Radio Opole » Kraj i świat
2021-09-23, 21:10 Autor: PAP

Tusk: w polityce najważniejsza jest wiarygodność

Nie mam obsesji, nie uważam, że wokół powinni być sami święci, ale chodzi o najważniejsze w polityce kryterium wiarygodności; że słowa, gesty, programy, działania - to wszystko jest spójne - tak lider PO Donald Tusk tłumaczył swoją reakcję na udział polityków PO w urodzinach dziennikarza Roberta Mazurka.

Rzecznik PO Jan Grabiec poinformował w środę PAP, że lider PO Donald Tusk wezwał na rozmowę Borysa Budkę i Tomasza Siemoniaka "w związku z niezachowaniem należytych standardów, jakich oczekuje się od wiceprzewodniczących PO". Według informacji PAP sprawa ma związek z udziałem obu polityków w urodzinach dziennikarza Roberta Mazurka i zdjęciami z tego spotkania zamieszczonymi przez dziennik "Fakt". Obaj politycy oddali się do dyspozycji szefa PO. Decyzje w ich sprawie podejmie zarząd partii.


Tusk pytany o tę sprawę w czwartkowym chacie na Facebooku przekonywał, że problemem nie jest to, co zdarzyło się na urodzinach dziennikarza Roberta Mazurka. "Problemem jest to i stąd moja reakcja wobec kolegów z Platformy, którzy byli obecni na tej imprezie, że ludzie naprawdę chcą wierzyć, że my politykę, nasze zobowiązania, nasze hasła, traktujemy śmiertelnie serio" - powiedział lider PO.


"W tej grze, która się toczy na scenie politycznej, chodzi naprawdę o wszystko, o wszystko co najważniejsze dla przyszłości Polski, jestem o tym naprawdę głęboko przekonany" - dodał.


Podkreślił, że jeśli wobec polityków PiS słychać okrzyki "będziesz siedział" i poważnie mówi się o groźbie wyprowadzenia Polski z UE, "nie można popełniać takich błędów, jakim była nieobecność w Sejmie i obecność na tej imprezie". "Naprawdę mogą one sprawiać wrażenie, że w tym jest więcej teatru, niż polityki serio" - zaznaczył.


"Nie wracałem do Polski i nie obejmowałem szefostwa Platformy, żeby uczestniczyć w jakiejkolwiek inscenizacji. Każdy kto chce ze mną współpracować na rzecz uwolnienia Polski od tego dramatycznego naprawdę problemu, jakim są rządy PiS, musi bardzo serio to wszystko traktować" - powiedział Tusk. "Nie mam obsesji, nie uważam, że wokół powinni być sami święci, chodzi o najważniejsze w polityce kryterium wiarygodności. To, że słowa, gesty, programy, działania, to wszystko jest spójne" - dodał.


Jego zdaniem, Polacy generalnie mają do polityków niewielkie zaufanie, a "każde słowo czy gest może podważać to i tak kruche zaufanie do polityki".

[Rekordy zbioru danych]

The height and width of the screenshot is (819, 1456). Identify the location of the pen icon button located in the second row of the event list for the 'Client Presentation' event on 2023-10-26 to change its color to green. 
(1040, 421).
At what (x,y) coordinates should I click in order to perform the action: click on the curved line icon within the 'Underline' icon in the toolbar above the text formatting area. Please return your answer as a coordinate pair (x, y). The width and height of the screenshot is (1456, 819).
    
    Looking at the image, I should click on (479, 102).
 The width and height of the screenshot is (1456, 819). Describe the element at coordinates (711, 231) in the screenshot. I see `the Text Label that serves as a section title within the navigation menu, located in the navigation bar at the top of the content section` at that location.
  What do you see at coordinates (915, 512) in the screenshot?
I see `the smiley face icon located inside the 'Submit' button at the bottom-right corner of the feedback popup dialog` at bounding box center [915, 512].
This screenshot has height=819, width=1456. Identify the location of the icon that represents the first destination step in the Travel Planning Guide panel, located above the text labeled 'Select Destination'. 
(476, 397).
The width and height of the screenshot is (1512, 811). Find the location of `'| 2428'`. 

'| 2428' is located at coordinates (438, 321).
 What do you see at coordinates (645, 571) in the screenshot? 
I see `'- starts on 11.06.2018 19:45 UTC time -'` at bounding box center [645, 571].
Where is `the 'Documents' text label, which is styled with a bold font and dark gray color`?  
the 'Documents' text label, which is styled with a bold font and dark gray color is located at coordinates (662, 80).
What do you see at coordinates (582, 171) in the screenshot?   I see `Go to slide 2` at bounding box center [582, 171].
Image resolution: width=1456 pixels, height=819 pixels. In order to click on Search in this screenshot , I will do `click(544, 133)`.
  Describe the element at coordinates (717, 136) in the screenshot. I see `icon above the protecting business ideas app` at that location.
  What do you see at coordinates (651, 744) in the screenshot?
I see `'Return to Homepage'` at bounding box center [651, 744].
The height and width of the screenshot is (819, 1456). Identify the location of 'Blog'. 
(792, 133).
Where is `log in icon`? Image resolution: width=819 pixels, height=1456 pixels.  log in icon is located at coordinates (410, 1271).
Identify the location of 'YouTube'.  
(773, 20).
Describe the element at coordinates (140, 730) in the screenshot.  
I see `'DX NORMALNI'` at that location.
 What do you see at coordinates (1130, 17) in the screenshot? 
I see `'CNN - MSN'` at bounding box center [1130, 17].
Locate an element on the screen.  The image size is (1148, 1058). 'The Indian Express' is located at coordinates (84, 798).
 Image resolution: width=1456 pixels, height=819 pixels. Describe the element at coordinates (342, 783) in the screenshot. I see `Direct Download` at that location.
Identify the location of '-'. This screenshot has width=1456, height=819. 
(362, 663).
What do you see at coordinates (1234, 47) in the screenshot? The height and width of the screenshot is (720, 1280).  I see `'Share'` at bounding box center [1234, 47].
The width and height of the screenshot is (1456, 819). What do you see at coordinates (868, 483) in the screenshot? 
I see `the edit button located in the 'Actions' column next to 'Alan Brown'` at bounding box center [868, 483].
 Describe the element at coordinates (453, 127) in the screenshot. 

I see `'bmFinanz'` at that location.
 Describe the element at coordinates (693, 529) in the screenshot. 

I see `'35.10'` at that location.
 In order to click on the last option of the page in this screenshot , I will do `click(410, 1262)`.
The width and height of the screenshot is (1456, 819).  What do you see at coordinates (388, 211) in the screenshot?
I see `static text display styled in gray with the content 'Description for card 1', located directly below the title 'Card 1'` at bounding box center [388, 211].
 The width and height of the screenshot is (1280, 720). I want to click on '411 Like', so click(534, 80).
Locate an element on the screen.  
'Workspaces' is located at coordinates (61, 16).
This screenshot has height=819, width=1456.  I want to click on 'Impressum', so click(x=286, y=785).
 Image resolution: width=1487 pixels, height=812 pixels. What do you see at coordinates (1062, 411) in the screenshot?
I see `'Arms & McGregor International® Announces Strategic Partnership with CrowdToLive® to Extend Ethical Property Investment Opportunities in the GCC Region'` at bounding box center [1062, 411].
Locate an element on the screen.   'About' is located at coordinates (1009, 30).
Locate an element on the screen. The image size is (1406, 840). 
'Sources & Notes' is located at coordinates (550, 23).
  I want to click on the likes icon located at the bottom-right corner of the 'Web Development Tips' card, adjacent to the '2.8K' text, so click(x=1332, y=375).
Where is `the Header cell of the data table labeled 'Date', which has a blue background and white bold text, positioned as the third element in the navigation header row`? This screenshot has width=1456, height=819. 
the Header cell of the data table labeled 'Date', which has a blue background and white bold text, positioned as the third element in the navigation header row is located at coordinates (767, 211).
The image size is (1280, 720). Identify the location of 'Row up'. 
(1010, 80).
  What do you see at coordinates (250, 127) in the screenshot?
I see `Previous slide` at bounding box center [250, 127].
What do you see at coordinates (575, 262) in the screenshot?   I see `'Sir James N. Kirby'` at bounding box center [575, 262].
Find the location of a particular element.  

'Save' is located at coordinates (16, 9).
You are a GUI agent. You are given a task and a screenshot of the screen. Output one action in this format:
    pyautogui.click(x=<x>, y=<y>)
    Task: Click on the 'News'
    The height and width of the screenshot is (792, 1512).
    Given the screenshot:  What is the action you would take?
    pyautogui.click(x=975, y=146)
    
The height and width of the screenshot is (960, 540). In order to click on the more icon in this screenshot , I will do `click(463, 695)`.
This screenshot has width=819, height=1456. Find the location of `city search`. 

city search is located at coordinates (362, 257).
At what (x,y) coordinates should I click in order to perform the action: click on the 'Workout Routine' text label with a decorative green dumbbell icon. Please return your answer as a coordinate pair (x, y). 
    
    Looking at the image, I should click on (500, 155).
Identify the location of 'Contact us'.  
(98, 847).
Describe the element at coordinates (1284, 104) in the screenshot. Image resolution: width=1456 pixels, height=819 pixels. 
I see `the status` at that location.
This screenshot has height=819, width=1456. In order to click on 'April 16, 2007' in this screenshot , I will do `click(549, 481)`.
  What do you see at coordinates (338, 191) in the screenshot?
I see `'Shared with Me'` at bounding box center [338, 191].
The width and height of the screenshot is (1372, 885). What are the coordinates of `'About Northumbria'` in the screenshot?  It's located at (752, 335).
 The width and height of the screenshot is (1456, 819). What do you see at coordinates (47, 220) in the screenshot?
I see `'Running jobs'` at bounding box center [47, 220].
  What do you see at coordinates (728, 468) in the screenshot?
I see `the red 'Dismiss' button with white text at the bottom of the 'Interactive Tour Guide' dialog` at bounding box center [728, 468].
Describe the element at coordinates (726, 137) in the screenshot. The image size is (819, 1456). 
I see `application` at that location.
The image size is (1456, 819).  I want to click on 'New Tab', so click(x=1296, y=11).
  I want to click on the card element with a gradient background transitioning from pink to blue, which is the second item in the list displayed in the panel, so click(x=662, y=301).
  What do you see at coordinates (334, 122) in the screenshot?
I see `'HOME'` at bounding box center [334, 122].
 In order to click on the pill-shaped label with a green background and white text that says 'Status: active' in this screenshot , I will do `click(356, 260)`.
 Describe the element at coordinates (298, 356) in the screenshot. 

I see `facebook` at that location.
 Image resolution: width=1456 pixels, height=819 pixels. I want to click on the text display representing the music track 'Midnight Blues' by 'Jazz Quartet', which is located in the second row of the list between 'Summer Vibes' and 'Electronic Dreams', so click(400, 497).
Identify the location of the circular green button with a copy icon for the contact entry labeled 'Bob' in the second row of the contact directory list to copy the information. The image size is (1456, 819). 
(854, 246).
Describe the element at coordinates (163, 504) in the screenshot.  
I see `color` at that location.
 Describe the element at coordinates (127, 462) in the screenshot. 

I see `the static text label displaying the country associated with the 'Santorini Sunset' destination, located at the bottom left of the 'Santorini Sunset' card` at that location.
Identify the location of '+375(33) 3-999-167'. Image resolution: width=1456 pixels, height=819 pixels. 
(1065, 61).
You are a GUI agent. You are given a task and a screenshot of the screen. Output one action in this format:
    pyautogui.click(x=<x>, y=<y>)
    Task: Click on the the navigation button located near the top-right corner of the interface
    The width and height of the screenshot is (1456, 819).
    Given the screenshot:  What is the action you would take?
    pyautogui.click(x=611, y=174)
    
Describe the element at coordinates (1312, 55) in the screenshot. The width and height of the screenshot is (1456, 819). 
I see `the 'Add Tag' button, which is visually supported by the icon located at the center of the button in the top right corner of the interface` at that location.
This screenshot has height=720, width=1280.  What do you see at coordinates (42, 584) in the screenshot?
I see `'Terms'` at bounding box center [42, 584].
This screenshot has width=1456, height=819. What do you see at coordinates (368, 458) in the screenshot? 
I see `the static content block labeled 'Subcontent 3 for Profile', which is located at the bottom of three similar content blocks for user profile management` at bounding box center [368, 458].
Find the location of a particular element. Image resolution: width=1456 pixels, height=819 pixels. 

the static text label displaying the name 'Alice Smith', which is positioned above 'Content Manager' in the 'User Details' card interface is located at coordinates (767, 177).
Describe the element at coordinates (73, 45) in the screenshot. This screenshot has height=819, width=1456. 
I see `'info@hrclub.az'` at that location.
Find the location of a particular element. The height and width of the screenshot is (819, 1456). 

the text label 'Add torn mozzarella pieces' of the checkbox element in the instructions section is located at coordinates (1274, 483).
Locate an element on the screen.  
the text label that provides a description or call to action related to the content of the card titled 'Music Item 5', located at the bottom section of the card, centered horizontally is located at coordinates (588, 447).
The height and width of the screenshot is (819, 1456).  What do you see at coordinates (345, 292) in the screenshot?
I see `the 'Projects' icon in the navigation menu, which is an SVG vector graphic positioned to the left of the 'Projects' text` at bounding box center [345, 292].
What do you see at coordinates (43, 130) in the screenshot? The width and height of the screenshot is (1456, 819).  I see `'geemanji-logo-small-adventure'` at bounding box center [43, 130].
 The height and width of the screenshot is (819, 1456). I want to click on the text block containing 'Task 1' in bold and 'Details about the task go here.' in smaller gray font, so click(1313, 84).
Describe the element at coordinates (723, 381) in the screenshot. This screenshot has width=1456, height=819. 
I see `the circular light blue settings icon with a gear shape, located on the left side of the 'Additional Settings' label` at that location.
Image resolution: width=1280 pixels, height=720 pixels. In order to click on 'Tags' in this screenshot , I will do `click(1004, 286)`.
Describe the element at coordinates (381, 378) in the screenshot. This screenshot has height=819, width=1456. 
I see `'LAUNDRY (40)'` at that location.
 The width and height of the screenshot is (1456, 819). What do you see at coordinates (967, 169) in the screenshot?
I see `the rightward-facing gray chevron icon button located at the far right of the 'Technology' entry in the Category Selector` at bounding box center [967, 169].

### ZADANIA DO WYKONANIA
1. Kogo według artykułu o Tusku lider PO wezwał na rozmowę?
2. Oceń, czy poniższe stwierdzenia zgadzają się z artykułem o Tusku. Przy każdym odpowiedz „tak” lub „nie” i przytocz rozstrzygające słowa tekstu.
(a) O losie obu polityków zdecyduje osobiście Donald Tusk.
(b) Tusk odniósł się do sprawy w czwartkowym chacie na Facebooku.
(c) Zdjęcia ze spotkania opublikował dziennik „Fakt”.
3. Podejmij artykuł o Tusku po jego ostatnim zdaniu i napisz dalszy ciąg.

### WYNIKI ZADAŃ
1. Borysa Budkę i Tomasza Siemoniaka.

2.
(a) Nie: „Decyzje w ich sprawie podejmie zarząd partii.”
(b) Tak: „Tusk pytany o tę sprawę w czwartkowym chacie na Facebooku”
(c) Tak: „zdjęciami z tego spotkania zamieszczonymi przez dziennik "Fakt"”

3.
Ponadto - jak dodał - każdy polityk powinien być odpowiedzialny za skutki swoich działań i czujny. "To najważniejsza bitwa w kilkunastu, jeśli nie kilkudziesięciu latach o przyszłość Polski. Dlatego tak byłem tym przejęty. Oczywiście mając pełną świadomość, że nikt tam żadnej zbrodni nie popełnił" - mówił Tusk.


Pytany, czy sam był zaproszony, zaprzeczył. "Na urodziny chodzę do najbliższych przyjaciół i rodziny. Nie mam potrzeby, by przesadnie udzielać się towarzysko" - zaznaczył.


Zwrócił uwagę, że PiS nie wyciąga konsekwencji wobec własnych posłów obecnych na imprezie, ponieważ - jego zdaniem - "od dłuższego czasu jest zainteresowany tym, żeby przekonać opinię publiczną, że wszyscy politycy są źli, wszyscy kradną, wszyscy są niemoralni, bo wtedy ich grzechy, przestępstwa, kradzież, korupcja, nikną w morzu powszechności". "Kiedyś ktoś ukuł termin panświnizm" - mówił.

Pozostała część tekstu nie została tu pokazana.